(Stored data)
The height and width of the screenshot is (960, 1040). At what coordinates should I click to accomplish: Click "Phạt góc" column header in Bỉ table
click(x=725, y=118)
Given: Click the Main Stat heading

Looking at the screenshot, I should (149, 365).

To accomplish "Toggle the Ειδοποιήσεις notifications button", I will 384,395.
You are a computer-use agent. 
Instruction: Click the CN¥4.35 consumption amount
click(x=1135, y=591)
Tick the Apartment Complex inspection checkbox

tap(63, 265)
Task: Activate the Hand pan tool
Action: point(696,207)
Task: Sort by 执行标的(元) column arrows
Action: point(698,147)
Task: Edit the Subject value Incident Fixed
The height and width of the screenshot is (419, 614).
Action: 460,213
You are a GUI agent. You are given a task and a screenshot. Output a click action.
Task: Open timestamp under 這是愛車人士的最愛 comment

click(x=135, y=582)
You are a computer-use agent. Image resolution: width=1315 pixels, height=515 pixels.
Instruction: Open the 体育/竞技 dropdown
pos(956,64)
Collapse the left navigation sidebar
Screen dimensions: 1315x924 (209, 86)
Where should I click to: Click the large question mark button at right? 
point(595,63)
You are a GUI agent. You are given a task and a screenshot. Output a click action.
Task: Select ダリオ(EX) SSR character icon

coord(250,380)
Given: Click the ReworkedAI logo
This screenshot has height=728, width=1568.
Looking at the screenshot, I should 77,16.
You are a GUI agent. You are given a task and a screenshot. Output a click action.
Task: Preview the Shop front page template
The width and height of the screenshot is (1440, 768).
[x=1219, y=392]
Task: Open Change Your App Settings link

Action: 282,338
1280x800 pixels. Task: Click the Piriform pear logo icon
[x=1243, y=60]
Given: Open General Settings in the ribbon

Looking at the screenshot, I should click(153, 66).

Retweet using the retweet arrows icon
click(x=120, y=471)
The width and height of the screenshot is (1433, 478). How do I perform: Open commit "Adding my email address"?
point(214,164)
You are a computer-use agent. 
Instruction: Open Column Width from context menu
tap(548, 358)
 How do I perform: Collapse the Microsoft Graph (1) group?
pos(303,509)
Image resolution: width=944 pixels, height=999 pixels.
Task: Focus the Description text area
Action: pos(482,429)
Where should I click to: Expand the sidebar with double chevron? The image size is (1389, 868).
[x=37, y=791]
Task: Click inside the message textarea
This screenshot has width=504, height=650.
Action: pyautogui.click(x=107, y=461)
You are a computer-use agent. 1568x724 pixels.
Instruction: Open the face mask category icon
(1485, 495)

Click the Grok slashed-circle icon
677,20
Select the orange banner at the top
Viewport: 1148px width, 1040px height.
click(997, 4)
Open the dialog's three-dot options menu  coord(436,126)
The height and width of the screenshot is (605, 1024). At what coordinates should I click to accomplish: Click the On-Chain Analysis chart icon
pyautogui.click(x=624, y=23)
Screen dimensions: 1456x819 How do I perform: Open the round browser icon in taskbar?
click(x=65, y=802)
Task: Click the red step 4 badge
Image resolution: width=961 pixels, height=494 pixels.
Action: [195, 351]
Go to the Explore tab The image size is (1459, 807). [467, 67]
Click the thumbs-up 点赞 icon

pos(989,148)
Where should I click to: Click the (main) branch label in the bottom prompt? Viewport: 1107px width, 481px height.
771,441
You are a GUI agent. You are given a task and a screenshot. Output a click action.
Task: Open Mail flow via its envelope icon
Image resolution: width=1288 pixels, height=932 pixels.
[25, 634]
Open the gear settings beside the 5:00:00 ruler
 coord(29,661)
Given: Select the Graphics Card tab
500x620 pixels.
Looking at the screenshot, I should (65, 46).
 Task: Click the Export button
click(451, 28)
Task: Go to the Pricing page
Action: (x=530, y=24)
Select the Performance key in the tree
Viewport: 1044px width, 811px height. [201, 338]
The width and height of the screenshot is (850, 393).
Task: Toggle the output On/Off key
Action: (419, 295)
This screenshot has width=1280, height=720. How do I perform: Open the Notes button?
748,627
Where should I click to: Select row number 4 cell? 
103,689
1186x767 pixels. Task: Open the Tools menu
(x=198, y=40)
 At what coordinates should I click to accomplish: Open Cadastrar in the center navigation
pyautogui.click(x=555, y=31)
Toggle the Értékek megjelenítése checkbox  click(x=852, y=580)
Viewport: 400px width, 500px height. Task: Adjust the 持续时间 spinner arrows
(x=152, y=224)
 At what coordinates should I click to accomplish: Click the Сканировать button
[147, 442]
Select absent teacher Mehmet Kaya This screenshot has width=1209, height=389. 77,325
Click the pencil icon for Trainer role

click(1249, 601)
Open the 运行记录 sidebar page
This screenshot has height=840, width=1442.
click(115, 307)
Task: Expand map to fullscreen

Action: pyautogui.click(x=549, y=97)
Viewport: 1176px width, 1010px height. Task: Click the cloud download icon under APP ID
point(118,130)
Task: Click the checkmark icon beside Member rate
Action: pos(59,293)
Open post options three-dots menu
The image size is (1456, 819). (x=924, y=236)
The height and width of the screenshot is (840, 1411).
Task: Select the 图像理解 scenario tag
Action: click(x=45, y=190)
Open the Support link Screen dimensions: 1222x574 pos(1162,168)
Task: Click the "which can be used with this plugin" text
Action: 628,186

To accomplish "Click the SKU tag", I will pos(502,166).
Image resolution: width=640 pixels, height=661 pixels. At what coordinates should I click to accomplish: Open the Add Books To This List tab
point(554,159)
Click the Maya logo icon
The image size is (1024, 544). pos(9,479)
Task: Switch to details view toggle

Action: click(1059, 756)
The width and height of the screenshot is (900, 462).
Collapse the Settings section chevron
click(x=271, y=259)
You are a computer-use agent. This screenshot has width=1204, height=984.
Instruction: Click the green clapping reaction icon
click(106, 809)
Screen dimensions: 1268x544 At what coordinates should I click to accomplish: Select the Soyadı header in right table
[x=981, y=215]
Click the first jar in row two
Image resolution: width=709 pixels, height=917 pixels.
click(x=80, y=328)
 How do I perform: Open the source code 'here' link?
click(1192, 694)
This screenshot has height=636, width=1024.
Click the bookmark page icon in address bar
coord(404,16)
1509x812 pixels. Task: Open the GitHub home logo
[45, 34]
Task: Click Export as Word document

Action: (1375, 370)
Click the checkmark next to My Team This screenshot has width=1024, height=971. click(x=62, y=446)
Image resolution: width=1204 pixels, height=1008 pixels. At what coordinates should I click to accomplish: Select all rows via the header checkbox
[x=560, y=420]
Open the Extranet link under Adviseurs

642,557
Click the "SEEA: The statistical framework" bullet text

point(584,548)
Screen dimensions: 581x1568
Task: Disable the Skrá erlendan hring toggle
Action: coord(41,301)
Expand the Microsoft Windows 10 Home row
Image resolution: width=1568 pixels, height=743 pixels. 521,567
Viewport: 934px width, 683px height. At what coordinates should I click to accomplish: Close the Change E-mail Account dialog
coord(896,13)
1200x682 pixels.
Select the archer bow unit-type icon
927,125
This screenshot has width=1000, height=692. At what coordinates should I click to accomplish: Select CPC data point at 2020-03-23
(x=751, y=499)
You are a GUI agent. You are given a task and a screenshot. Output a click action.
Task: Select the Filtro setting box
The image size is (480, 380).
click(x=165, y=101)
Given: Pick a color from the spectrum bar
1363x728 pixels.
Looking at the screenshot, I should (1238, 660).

### Your objective
Starting at the line above that contains "Viewport: 400px width, 500px", write out each line exactly until the line that contains "Select absent teacher" has been written, and stop there.

### Solution to this problem
Viewport: 400px width, 500px height. Task: Adjust the 持续时间 spinner arrows
(x=152, y=224)
 At what coordinates should I click to accomplish: Click the Сканировать button
[147, 442]
Select absent teacher Mehmet Kaya This screenshot has width=1209, height=389. 77,325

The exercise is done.